- _Required work_: Only the lines from the one containing "Task: Go back using the left chevron" through the end of the data belong in the answer; reproduce them exactly.

- _Input_:
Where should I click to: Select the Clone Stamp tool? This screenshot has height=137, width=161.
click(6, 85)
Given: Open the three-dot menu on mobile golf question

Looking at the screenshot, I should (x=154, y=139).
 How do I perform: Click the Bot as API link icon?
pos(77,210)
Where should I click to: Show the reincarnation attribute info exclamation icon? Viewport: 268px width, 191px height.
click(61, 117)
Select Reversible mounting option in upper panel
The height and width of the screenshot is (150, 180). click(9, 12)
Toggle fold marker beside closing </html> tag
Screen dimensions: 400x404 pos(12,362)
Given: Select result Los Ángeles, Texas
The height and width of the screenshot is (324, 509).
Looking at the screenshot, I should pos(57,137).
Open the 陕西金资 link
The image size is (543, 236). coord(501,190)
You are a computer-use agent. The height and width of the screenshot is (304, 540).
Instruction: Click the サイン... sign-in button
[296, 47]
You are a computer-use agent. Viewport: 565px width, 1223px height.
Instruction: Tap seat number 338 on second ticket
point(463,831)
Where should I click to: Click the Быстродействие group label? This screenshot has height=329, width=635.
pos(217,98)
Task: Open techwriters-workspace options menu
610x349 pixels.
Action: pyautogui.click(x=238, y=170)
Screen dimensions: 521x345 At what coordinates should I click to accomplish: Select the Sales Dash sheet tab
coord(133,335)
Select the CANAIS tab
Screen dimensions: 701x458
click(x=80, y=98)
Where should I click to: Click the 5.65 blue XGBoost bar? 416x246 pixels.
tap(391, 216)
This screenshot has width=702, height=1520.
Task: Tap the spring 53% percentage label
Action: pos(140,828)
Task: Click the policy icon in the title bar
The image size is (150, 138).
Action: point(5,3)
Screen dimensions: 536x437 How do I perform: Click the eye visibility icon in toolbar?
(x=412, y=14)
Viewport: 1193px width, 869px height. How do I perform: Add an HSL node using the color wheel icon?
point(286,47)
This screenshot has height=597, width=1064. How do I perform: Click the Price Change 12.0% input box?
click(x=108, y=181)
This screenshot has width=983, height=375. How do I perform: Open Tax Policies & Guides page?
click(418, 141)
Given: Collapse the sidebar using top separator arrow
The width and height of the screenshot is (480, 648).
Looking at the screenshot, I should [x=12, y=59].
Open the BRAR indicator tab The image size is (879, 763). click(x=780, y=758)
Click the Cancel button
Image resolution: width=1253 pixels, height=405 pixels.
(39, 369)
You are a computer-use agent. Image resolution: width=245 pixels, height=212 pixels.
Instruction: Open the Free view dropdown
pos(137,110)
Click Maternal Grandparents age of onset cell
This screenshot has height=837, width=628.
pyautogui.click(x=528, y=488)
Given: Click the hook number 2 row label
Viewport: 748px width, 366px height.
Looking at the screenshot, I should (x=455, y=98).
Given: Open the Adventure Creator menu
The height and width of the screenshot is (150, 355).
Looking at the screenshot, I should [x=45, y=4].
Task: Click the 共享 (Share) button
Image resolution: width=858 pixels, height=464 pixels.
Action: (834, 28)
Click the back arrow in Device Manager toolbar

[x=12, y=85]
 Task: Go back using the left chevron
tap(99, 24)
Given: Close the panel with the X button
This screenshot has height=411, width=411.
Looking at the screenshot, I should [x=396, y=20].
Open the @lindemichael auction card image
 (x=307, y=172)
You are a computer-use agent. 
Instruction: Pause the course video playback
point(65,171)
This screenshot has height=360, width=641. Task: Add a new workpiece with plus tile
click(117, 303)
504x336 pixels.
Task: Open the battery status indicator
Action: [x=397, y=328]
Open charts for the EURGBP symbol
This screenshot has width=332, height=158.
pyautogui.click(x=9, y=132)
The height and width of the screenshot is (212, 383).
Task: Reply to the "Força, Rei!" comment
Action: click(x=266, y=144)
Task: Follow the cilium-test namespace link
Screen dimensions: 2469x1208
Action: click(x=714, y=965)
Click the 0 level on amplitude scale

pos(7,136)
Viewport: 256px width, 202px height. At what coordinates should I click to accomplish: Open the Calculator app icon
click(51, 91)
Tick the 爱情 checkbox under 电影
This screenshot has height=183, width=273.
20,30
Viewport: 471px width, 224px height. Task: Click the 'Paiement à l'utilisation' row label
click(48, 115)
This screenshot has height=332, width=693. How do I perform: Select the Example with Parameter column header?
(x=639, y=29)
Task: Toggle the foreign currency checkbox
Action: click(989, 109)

- _Output of the task_:
 Task: Go back using the left chevron
tap(99, 24)
Given: Close the panel with the X button
This screenshot has height=411, width=411.
Looking at the screenshot, I should [x=396, y=20].
Open the @lindemichael auction card image
 (x=307, y=172)
You are a computer-use agent. 
Instruction: Pause the course video playback
point(65,171)
This screenshot has height=360, width=641. Task: Add a new workpiece with plus tile
click(117, 303)
504x336 pixels.
Task: Open the battery status indicator
Action: [x=397, y=328]
Open charts for the EURGBP symbol
This screenshot has width=332, height=158.
pyautogui.click(x=9, y=132)
The height and width of the screenshot is (212, 383).
Task: Reply to the "Força, Rei!" comment
Action: click(x=266, y=144)
Task: Follow the cilium-test namespace link
Screen dimensions: 2469x1208
Action: click(x=714, y=965)
Click the 0 level on amplitude scale

pos(7,136)
Viewport: 256px width, 202px height. At what coordinates should I click to accomplish: Open the Calculator app icon
click(51, 91)
Tick the 爱情 checkbox under 电影
This screenshot has height=183, width=273.
20,30
Viewport: 471px width, 224px height. Task: Click the 'Paiement à l'utilisation' row label
click(48, 115)
This screenshot has height=332, width=693. How do I perform: Select the Example with Parameter column header?
(x=639, y=29)
Task: Toggle the foreign currency checkbox
Action: click(989, 109)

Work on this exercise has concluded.